Central US and Other Canada – Permian makes up about 60% of production, so figure another $1b for rest of North America.
Egypt – spending has averaged ~1b over the past 8 years. Figure that stays about the same.
North Sea – also averaged ~1b.
Other – don’t have much else left after selling LNG assets.
In 2009, only 34% of APA production was in onshore North America, compared with 63% by 2014. Most of this increase is from the Permian and Eagle Ford (combined with reduced international production, after asset sales). APA should be in a decent position with these assets, going forward.
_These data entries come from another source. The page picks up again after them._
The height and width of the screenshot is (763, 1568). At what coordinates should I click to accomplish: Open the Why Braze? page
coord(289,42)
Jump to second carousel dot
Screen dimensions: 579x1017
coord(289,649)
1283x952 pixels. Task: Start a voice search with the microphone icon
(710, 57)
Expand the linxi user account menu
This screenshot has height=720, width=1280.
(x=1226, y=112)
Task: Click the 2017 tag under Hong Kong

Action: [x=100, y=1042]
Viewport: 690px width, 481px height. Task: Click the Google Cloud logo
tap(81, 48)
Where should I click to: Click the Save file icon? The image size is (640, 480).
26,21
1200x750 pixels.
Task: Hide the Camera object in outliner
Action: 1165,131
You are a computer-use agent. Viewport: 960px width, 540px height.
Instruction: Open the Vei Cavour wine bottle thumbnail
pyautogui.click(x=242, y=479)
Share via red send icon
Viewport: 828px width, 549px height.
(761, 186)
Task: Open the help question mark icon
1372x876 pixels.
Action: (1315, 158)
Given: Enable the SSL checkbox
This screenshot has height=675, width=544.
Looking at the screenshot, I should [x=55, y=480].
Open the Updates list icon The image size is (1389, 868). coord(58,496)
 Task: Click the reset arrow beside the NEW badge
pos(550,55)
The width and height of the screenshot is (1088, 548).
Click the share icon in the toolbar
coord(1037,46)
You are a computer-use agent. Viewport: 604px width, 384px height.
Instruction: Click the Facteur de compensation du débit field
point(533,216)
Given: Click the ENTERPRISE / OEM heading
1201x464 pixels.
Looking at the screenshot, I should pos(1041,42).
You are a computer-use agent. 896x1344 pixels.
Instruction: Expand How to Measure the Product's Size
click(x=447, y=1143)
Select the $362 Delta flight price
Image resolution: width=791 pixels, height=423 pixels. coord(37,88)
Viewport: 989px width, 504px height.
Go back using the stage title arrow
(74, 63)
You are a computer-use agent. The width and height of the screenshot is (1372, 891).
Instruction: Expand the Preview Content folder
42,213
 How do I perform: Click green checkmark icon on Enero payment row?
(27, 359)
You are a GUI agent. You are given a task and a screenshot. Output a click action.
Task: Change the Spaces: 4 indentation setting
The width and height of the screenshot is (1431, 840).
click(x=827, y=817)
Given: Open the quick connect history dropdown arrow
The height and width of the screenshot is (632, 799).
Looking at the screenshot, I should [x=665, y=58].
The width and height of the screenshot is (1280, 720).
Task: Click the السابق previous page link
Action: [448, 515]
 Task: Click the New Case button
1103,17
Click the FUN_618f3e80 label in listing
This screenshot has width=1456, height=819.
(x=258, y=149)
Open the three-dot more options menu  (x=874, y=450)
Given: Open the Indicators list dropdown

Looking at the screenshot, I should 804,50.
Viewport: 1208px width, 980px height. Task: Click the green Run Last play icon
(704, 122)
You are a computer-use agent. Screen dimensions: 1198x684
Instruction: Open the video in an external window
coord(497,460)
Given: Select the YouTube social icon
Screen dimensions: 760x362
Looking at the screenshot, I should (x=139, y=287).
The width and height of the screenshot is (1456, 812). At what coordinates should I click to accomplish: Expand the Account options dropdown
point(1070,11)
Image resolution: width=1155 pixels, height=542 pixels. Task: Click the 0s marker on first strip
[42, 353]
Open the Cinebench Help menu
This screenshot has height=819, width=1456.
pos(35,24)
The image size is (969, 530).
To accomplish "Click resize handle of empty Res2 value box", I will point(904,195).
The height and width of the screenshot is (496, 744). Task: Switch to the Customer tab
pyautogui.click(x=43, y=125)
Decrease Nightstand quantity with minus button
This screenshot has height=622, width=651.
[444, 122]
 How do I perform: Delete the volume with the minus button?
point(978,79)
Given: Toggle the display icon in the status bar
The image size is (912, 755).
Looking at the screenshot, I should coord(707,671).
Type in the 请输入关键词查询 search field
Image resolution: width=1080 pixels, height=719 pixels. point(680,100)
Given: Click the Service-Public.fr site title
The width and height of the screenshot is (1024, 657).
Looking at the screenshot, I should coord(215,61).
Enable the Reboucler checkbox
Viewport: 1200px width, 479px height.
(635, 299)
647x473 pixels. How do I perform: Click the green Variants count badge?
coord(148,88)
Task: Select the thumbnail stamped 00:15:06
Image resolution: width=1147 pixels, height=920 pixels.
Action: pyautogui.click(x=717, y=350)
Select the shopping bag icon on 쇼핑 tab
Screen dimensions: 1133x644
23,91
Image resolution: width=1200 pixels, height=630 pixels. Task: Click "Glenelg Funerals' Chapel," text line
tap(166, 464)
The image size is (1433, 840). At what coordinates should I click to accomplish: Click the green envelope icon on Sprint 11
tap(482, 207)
In the Permian, APA has the #2 or #3 position and production is fragmented with the largest producer (Pioneer) only having ~10% share. At current oil prices, many of these companies should have difficulty maintaining production growth by late 2015. For example, Pioneer’s EBITDA would be ~1.8b in 2015. If they spent an average of that over the next two years (assume $2.2b in 2015 and 1.3b in 2016), production could start to fall ~5% y/y by 2H15 and 10% y/y by 2016. Smaller producers, with fewer reserves, will likely have calls on their financing, cutting production even more. APA should be able to take advantage of these pullbacks in the region, focusing on higher return drilling. Plus, this should occur as they become more efficient in the Permian, while others need to pull back.
Still a cash cow. Less upside in a higher oil price environment, but less downside to as the production is lower cost. Sure, Egypt is a risk, but that’s well-known.
Egypt is operated under a production-sharing-agreement with the state oil company. The production cost per barrel in Egypt is very low (likely below $20 per barrel) and the drilling operation is very profitable. However, as the price of oil rises, that profitability is disproportionately split, in favor of the Egyptian interests. But, APA’s profits aren’t reduced as much by lower oil prices and we estimate that at $65 per barrel (and $4 gas), APA would still earn pre-tax operating income of nearly $1b (compared with an average of ~2b over the past 10 years).
Buybacks - that are accretive to book value per share.
An acquisition with strong subsequent returns.
Stable or increasing oil prices over the next 18 months.